No he was serious as ever. Trust me this guy was way full of himself lol.


----------



## Fish chick (Feb 18, 2012)

Omigosh! That's hilarious! $1000 on fish food?!?!?! Wow.


----------



## chronoboy (Jan 17, 2011)

Damn those fish must be eating lobster every night, I don't even spend that much on the house monthly food bill. I think I know who's house I'd be hitting up for a snack around feeding time.

Stories like this make me glad the Walmart here don't sell fish. But they do have the biggest hunting and fishing area I've ever seen in a walmart...


----------



## OhYesItsMe (Oct 1, 2011)

I haven't seen walmart's fish but ill take your word. I was at pet supplies plus a year ago and it was funny and bad at the same time. A ton of the fish were dead or sick and them small holding tanks were immensely overstocked. The guy there didnt know anything so i tested him. I asked him if i could keep a betta fish in a bowl and i asked him if these different fish could go with it like common goldfish and other fish and he was trying to explain how well they all get together. what fun


----------



## AquariumTech (Oct 12, 2010)

All I have to do is get in my car and drive, to know that person was probably serious..................................


----------



## Cory1990 (Jun 14, 2012)

Lol, I always find it entertaining how many lies people can spit out.

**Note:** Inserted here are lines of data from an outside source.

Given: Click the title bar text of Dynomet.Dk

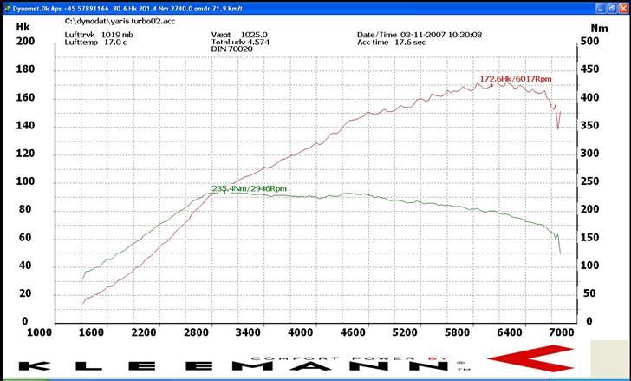Looking at the screenshot, I should pyautogui.click(x=130, y=5).
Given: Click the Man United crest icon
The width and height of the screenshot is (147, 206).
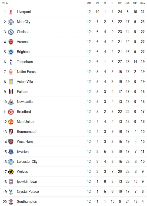Looking at the screenshot, I should (x=11, y=122).
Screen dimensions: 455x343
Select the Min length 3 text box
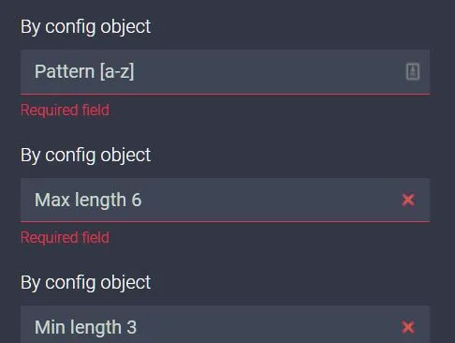pyautogui.click(x=225, y=324)
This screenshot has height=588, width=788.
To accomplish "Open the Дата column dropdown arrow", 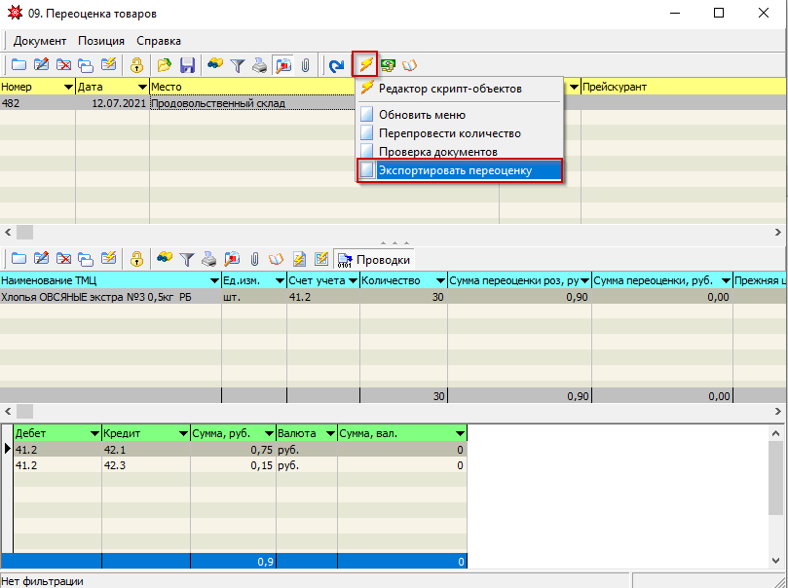I will pos(140,88).
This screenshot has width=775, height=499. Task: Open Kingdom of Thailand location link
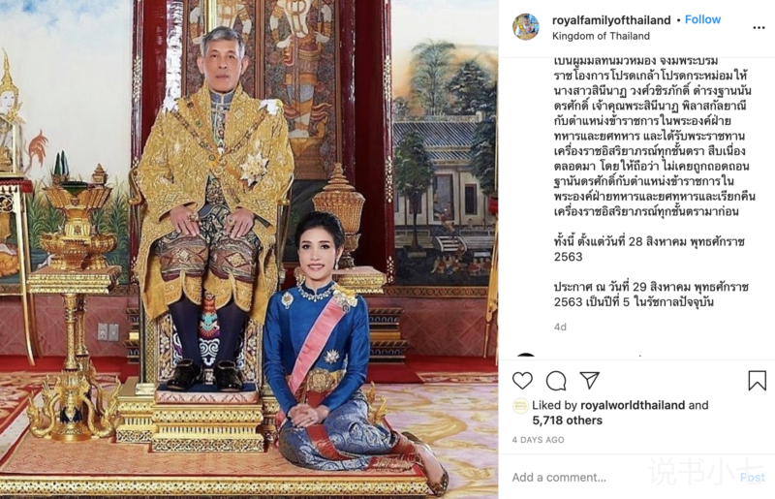[601, 36]
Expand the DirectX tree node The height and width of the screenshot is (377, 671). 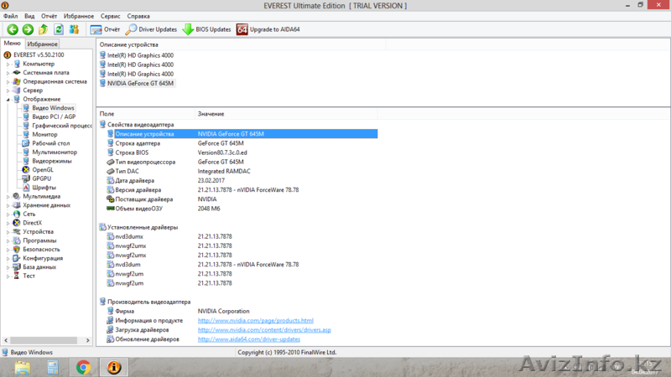(8, 222)
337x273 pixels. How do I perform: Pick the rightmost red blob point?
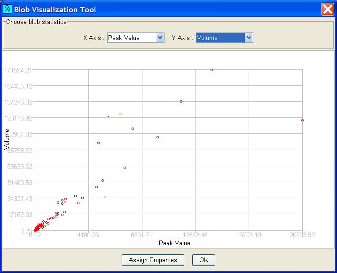coord(302,120)
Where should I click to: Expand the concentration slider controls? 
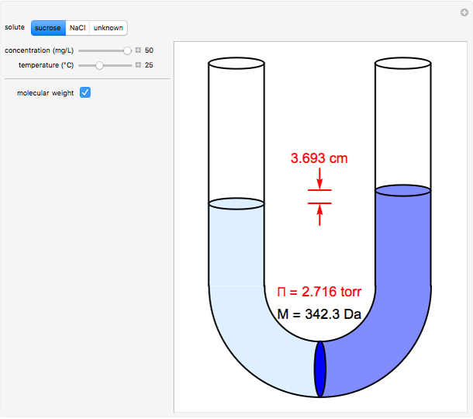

One after another it just makes me laugh.


----------



## lohachata (Jan 27, 2006)

even i do not spend $1000 a month on fish food...and i have 70 tanks full of fish...not to mention the fact that i also sell the stuff...when i order i may have to buy $1000 worth ; but it takes a few months to sell that much....
i tend to stay out of stores as most of the employees have little or no knowledge of what they are talking about yet tell you that they are experts.....there have been a few times that i have embarrassed the idiot experts..it's kind of fun in a way...i loved the guy that insisted that otocinclus were african cichlids......and got mad at me when i told him he was wrong..." i work here...i am an expert with fish"....so i asked him about several species of fish using their scientific names...not a single right answer...clerks hate scientific names....lol
i am a million miles from being an expert of any kind ; but i have been in this hobby for a year or two....


----------



## Cory1990 (Jun 14, 2012)

Lol, if I could only show you that guy I'll try to paint the picture though.

Late 20s early 30s
Full grown unibrow 
Know it all
Fish expert
Said he lives with his parents.(that's when he told me he cut a bunch of holes in the walls to stuff his huge tanks in)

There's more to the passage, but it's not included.